DIRECTIONS FOR THIS TASK:
According to the review of The Olivia Tremor Control below, in what year was Music From The Unrealized Film Script: Dusk At Cubist Castle first released?

PROVIDED PASSAGE:
· · · · ·

Music You Should Be Listening To: The Olivia Tremor Control

Near the end of 2011 there was a reissue of The Olivia Tremor Control’s album, Music From The Unrealized Film Script: Dusk At Cubist Castle. While the album was first released in 1996, it floated under most radio radars due to a lull in interest in post-Beatles-eque psychedelic pop. However, the album is now gaining more popularity than it had in the late nineties. The Olivia Tremor Control is one of the forgotten frontrunners of the ever-growing psychedelic pop experimental genre, and it is finally being recognized as so almost 20 years later. The band was originally formed by the label's remnants, Elephant 6, sometimes referred to jokingly as a cult. The group is made up of Robert Schneider, Bill Doss, Will Cullen Hart and the notable Jeff Magnum. The Olivia Tremor Control was originally one of the many projects started by the recording company, yet it failed to gain as much publicity as some of its contemporary projects, including Neutral Milk Hotel and Of Montreal.

The album consists of only a few solid, listenable tracks surrounded by musical experiments to set the mood for the next whole song. The structure of the album is comparable to the Flaming Lips 2009 release, Embryonic. Most of the songs set focus on one or two instrumental lines that serve as transitions when the album is listened to in its entirety.

Many of the songs sound like acid-fueled leftover melodies from previously-whole songs that have been taken apart to be listened to and analyzed as separate pieces. For example; there is a ten-track montage of the song “Green Typewriters” divided into ten different tracks. These new pieces of the old song range from only 24 seconds, to almost ten minutes.

The tracks are much more than just music though; they are pieces of art and thought that incorporate not only instrumental sound but also the sounds of life. There are gaps of silence, drops of water, overhead plane engines, alarms and monitors clicking away. The album is more of an attempt to put a psychedelic and occasionally therapeutic experience on tape. Many times what was once musical is broken down to the bare bones of sounds that tell not just one but a thousand different stories. Many of the songs are filled with angst and nostalgia that grip the listener.

The compelling factor is not necessarily the lyrics but the song itself. There are tastes of The Velvet Underground, The Beatles and The Flaming Lips that made me feel like I connected not only to the individual tracks, but to each song’s inspiration. Whether it’s a ticking of a clock or a chord from an old song, there are as many musical allusions in the album as there are literary allusions in a T.S. Eliot poem. There is no simple or easy explanation of the album: it has to be digested. The songs are confusing and almost difficult to process.

However, once the audience is about to lose interest in seemingly incoherent and unorganized noise, an upbeat and cohesive catchy track draws them back in, even if only to be disappointed by the next intervals of transition. It is as if the members of Elephant 6 are attempting to have a conversation with their listeners and not just entertain them. The lyrics are simple, but arguably meaningless at points. The production sounds like a rehearsal—as if it were some inside joke between the members of the band themselves. For all we know, it may be.

The album is as at times as creative and peppy as an early Of Montreal song, as nostalgic as The Apples in Stereo and as brave as Neutral Milk Hotel. By taking the best aspects from all of their projects, The Olivia Tremor Control stands as Elephant 6’s most important record. Forging new musical horizons, it is for artists looking for their places amongst the rubble left by alternative bands of the past.

· · · · ·

ENTRIES PROVIDED:
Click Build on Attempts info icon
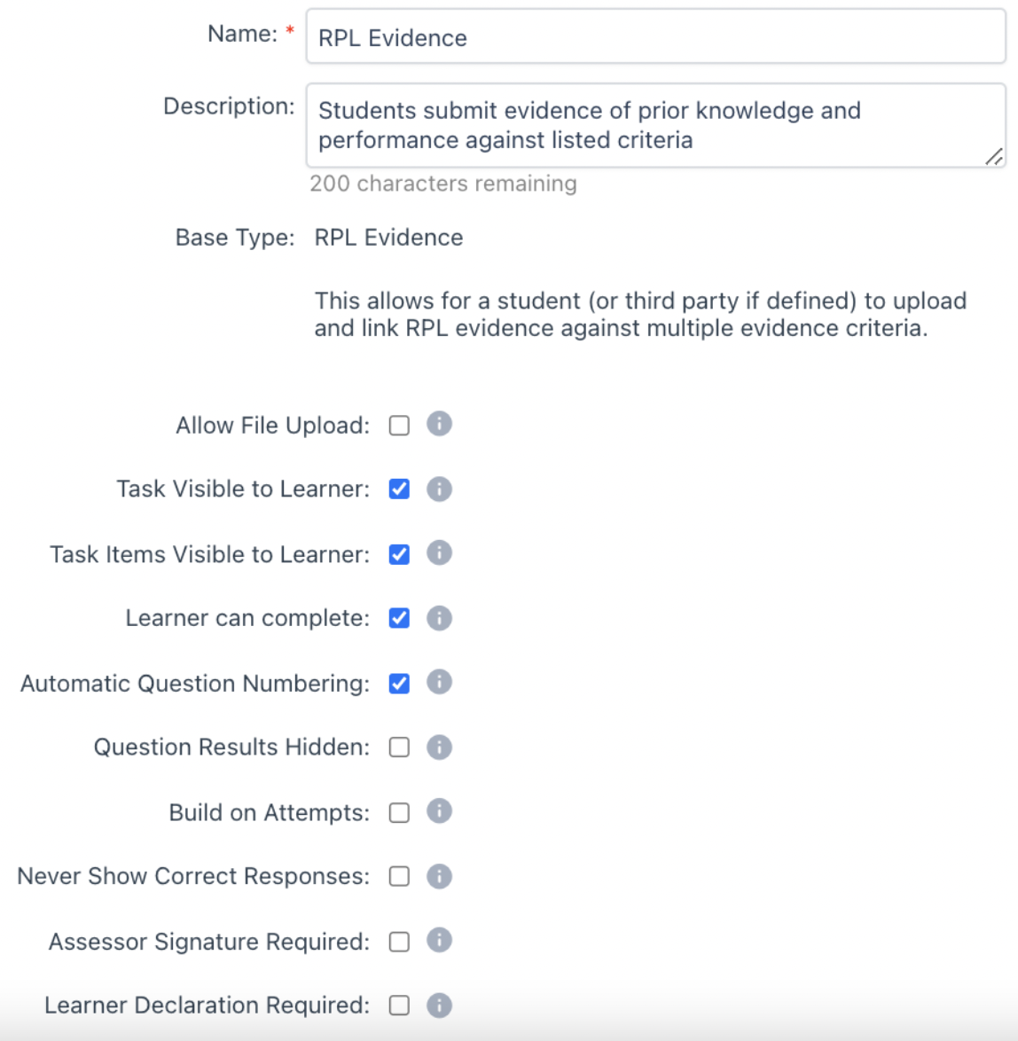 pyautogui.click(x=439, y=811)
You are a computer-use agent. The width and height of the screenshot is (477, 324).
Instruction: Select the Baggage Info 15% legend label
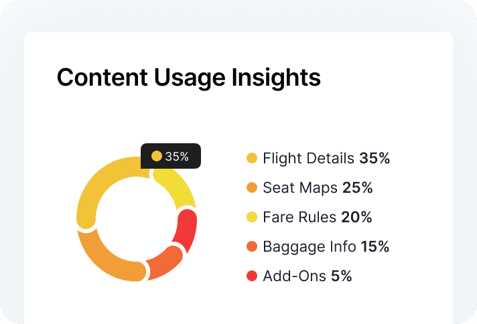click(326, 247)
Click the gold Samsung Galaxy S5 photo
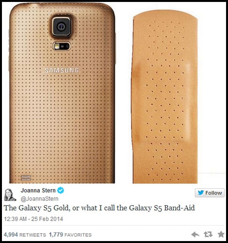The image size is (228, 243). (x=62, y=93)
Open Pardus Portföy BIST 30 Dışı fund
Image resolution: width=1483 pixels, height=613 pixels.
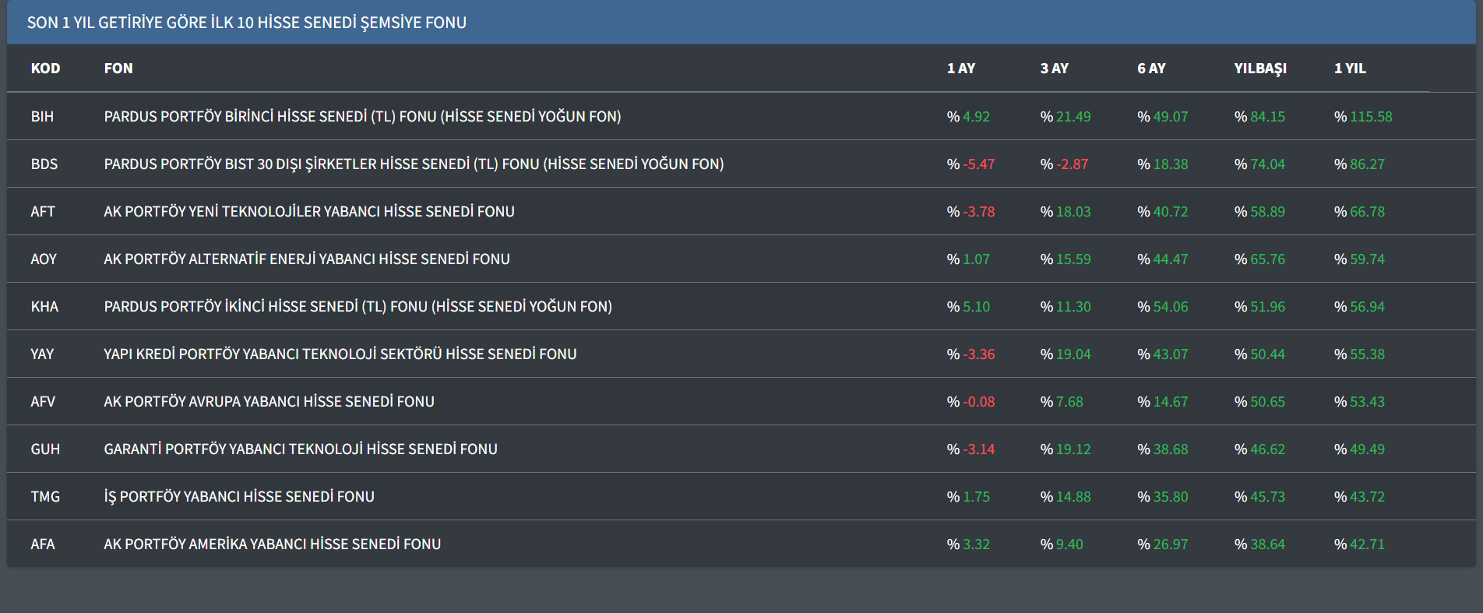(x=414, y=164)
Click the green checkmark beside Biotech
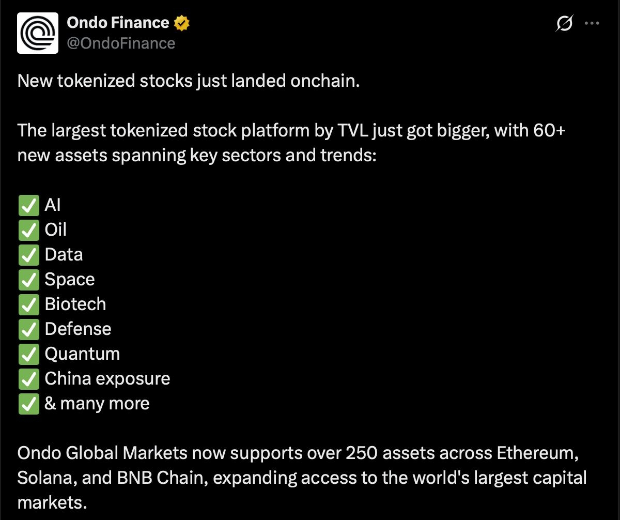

· · · · ·

RESPONSE AREA:
1996